Not long after I split up with my first girlfriend, along came girlfriend number two. She was just right for me: funny, kind, and also super talented. I couldn’t believe that I had found someone I clicked with so well so soon. But shortly after we met, I moved to New York and as I started to make my moves towards my career, my ability to be a good boyfriend got worse and worse. It got to the point that even I was starting to notice and that’s how I knew it was not going to end well.

I thought that eventually she would come to New York too and we’d come up together, owning this town. However as time went by it became clear that even though that’s what I wanted, it wasn’t what she wanted. After a while, the physical and emotional distance between the two of us became too much. She and I started to go in different directions and as talented as she is, she didn’t want to walk the same path that I did.

I can’t watch Gillian Jacobs as Sam in Don’t Think Twice without seeing her. Maybe it’s the blonde hair, or the big blue eyes, or her ability to make me smile and break my heart in the same breath. Jack and I have very similar goals in our careers and wanted nothing more than to take our partners with us. However, there are some people whether it’s friends or significant others who are going to be left behind either because they don’t have it, or, as Sam says near the end, “I kind of like it down here.”

Everyone in The Commune goes through their own journey, even though some don’t get as much time as they should.

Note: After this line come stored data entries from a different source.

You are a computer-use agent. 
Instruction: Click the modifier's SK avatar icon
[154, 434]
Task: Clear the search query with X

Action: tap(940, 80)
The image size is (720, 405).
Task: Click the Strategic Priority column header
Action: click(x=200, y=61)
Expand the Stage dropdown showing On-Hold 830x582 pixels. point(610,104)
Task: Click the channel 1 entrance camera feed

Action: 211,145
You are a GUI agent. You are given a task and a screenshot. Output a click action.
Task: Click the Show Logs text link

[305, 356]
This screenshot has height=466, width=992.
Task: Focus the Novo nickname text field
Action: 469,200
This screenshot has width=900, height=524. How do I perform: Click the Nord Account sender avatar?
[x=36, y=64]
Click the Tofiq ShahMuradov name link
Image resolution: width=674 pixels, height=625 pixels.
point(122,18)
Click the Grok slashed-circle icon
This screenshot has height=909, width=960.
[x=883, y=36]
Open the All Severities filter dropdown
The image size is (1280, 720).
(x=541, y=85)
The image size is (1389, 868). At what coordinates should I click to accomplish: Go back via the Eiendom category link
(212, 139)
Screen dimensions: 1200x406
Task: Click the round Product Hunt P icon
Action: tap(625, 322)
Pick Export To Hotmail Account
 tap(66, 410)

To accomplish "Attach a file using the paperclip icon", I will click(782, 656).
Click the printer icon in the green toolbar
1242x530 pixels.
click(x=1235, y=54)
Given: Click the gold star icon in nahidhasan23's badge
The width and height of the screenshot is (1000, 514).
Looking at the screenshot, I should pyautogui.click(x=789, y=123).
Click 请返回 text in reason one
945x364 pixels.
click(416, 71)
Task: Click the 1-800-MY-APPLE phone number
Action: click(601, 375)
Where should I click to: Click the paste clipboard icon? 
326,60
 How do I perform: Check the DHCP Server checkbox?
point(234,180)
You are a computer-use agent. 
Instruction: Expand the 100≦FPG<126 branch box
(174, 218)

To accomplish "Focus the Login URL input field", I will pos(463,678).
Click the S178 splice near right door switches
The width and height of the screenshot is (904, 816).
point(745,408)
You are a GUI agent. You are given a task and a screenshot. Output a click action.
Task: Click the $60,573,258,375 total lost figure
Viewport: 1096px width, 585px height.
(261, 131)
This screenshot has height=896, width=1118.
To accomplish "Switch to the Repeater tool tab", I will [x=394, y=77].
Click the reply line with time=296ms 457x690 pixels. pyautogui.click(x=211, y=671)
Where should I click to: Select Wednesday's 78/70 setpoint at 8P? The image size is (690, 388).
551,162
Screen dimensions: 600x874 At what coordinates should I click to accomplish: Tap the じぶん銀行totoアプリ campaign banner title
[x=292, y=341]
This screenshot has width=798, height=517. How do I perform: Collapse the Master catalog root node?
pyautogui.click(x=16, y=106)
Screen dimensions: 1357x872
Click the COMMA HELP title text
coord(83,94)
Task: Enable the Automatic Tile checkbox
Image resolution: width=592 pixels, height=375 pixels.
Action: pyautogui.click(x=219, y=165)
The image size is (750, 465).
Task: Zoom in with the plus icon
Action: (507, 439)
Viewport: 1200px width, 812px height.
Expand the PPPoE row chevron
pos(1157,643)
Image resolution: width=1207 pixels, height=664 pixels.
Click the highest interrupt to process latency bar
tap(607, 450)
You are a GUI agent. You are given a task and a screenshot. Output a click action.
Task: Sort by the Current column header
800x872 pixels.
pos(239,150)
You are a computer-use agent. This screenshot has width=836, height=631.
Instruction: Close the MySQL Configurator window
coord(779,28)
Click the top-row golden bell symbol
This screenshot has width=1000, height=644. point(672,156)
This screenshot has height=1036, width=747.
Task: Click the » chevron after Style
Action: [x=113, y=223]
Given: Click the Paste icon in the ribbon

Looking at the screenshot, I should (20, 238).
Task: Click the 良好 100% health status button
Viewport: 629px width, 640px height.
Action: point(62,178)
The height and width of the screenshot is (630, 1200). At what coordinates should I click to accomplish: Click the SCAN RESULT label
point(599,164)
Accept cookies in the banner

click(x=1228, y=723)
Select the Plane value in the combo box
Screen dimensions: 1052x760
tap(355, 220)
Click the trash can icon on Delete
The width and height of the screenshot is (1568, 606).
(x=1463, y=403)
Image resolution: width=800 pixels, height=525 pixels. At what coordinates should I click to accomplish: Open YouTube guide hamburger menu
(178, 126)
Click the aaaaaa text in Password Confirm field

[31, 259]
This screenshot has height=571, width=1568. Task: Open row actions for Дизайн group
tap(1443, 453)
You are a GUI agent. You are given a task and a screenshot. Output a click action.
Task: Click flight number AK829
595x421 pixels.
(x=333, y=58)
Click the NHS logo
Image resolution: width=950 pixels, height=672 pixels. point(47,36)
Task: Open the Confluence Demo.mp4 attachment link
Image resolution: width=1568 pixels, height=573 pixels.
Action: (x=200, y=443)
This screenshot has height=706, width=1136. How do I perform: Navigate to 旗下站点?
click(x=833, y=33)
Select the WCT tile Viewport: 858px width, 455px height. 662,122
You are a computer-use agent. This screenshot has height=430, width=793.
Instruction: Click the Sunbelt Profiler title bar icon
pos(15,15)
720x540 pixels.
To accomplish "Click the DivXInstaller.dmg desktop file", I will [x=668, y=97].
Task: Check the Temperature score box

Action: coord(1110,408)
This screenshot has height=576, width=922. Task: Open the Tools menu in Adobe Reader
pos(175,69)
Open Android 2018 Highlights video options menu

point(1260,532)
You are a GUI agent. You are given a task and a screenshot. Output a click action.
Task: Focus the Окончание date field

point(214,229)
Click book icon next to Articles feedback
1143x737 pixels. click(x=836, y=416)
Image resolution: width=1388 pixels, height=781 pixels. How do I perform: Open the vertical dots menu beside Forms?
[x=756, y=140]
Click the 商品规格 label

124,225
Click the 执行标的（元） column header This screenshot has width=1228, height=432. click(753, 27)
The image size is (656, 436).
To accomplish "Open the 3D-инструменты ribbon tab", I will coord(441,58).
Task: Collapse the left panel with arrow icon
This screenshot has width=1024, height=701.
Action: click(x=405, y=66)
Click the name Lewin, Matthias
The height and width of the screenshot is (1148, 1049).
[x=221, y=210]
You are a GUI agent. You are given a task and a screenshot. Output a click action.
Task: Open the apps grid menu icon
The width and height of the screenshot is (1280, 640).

Even so, Birbiglia manages to keep a lot of balls in the air with his six misfits. Everyone begins to find their way through the horror of purpose and the muddled swamp that can be life. Some of them find their purpose, while others are still on their way. Unfortunately for some that purpose isn’t improv, but there’s nothing wrong with that.

Not everyone in the Commune gets what they want, but, much like in Sleepwalk With Me, each character is on the track of getting what they need. Miles finds a meaningful relationship even though it isn’t with improv, Jack and Lindsay get their dream jobs even though it’s more work than they hoped, Bill and Allison find other outlets for their talent, and Sam, even though she appears to be squandering her potential, is perfectly content with her place in life. The final scene of the film really hits home to me as all of The Commune sans Jack are together for what looks like the last time and instead of lamenting their last moment together, they seize it, doing what they do best: creating beauty out of uncertainty.

People are going to come in and out of your life, it’s an unfortunate consequence of living. However, instead of worrying about what we could’ve done better in the past or what tomorrow will bring, focus on the moment. Birbiglia puts it well when he says, “You can be open to the idea that your life can go a different way than you thought it was going to go and that can be better.” Even if your friends drift away, don’t focus on the end, seize the day and have fun.

What makes Mike Birbiglia’s work so effective is his ability to expose a raw nerve of truth that creates an aura of wondrous discomfort. The movies are messy at times, but the mess is part of what makes the movies so hard-hitting. Life isn’t polished: it’s complex, it’s dirty, and it’s uncomfortable. You often look back on it and think that things could have worked better if you did it differently, but second chances come along rarely if at all. Birbiglia’s characters learn that the hard way and they are ultimately better for it. It gives me hope that despite everything that I’ve been through so far in my short 24 years that it’s all part of the plan and one day everything will finally make sense.

Mike Birbiglia still has some work to do as a filmmaker, just as I have a lot of work to do as a human being. But if there nothing left to work on, then life would be boring and that’s not what Birbiglia’s films are about. They are about the exact opposite. They are about breaking away from complacency in order to achieve your true self, whatever that might be. As difficult as it can be to watch his films, I will still watch them because they make me laugh, they make me cry, and they lift my soul. Whatever he makes, I will be there. I just might not bring Girlfriend #3 to the next one.